Exercise brief:
Leave the pictures out. Retype exactly the lines below from the one containing "At what coordinates should I click to accomplish: Expand" through the one containing "Visit the Johnson & Johnson Store link", and no others.

Data for this task:
=== Begin Enclosure ===

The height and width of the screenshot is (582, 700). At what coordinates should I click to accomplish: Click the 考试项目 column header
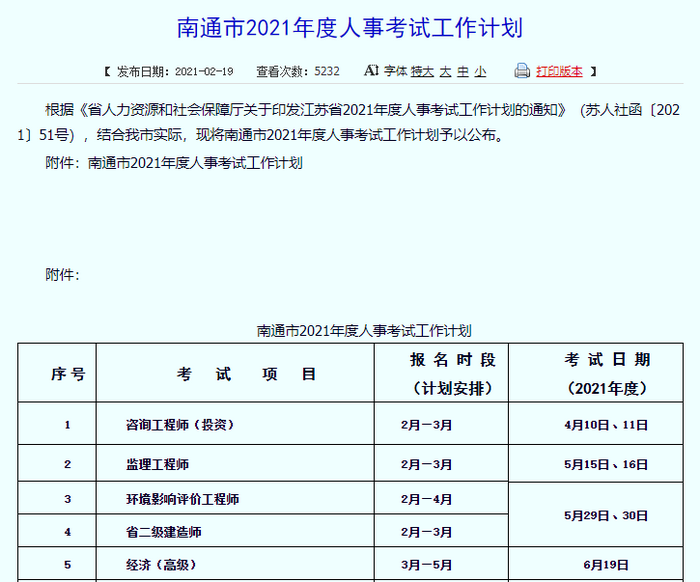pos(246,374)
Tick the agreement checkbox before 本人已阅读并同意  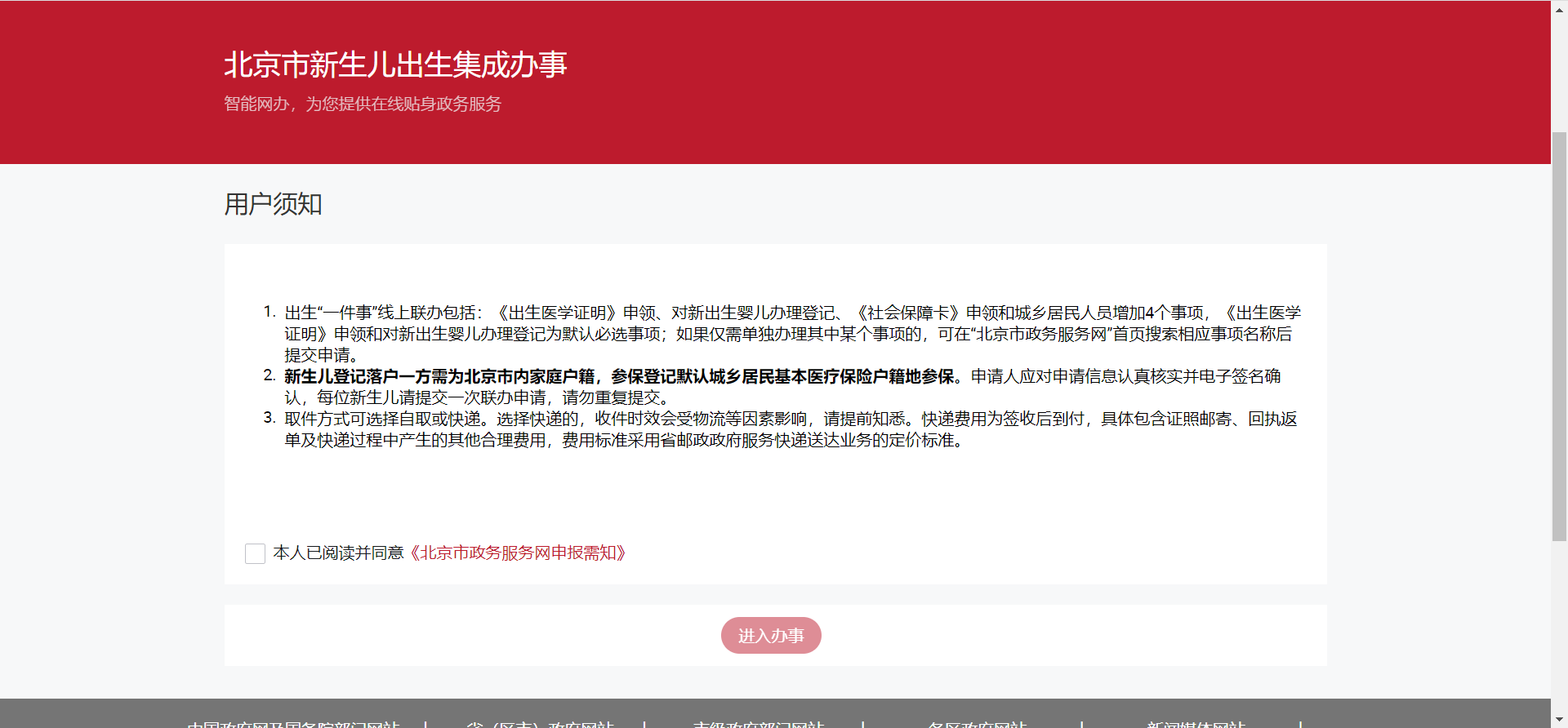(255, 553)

=== End Enclosure ===
=== Begin Enclosure ===

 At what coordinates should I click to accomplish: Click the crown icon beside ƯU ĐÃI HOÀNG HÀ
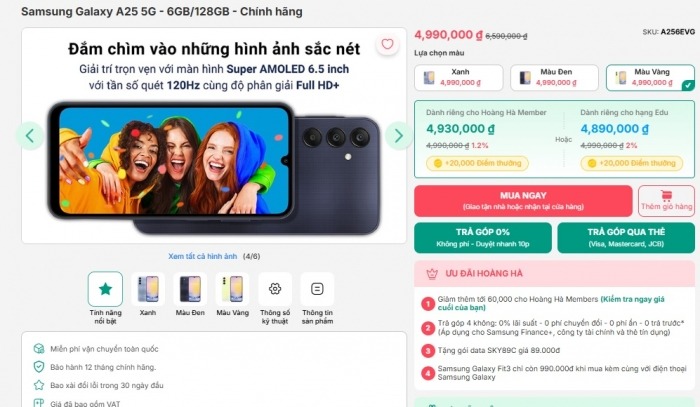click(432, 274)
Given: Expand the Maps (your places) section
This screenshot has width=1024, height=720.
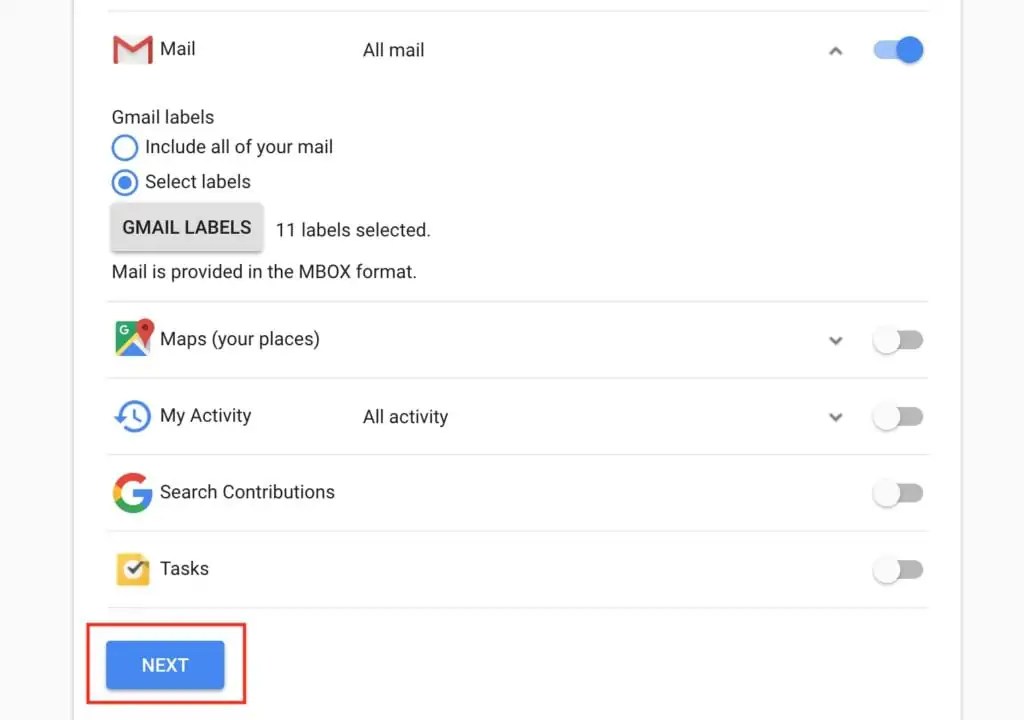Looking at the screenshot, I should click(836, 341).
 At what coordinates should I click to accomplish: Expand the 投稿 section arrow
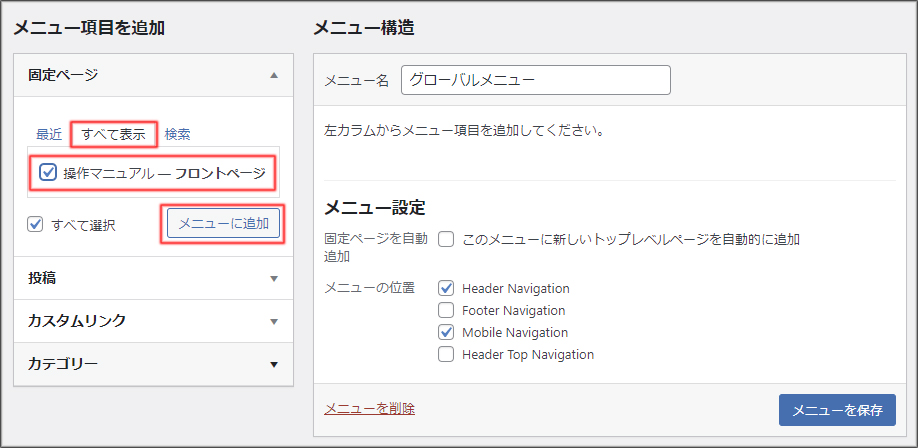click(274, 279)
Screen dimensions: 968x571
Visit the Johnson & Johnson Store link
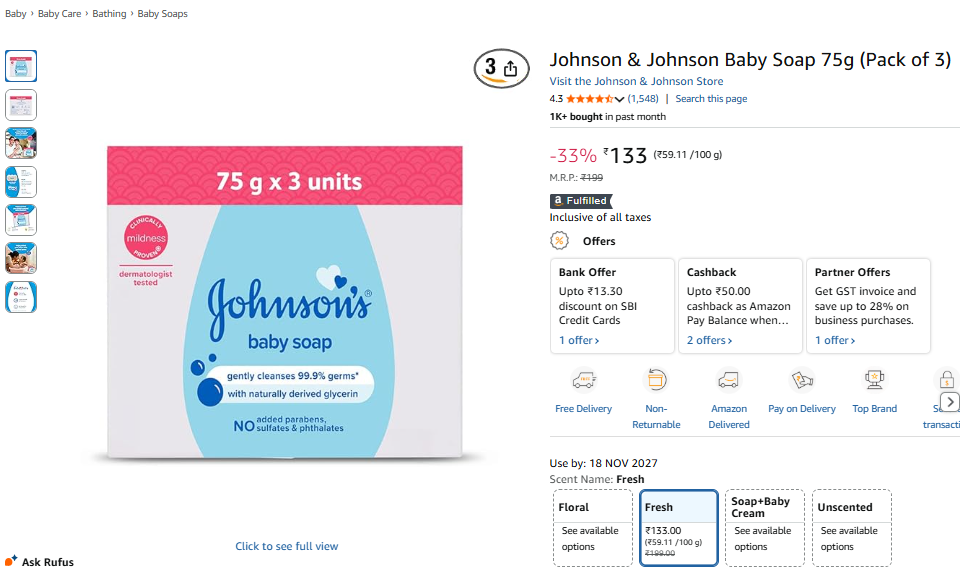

=== End Enclosure ===

Exercise result:
 At what coordinates should I click to accomplish: Expand the 投稿 section arrow
click(274, 279)
Screen dimensions: 968x571
Visit the Johnson & Johnson Store link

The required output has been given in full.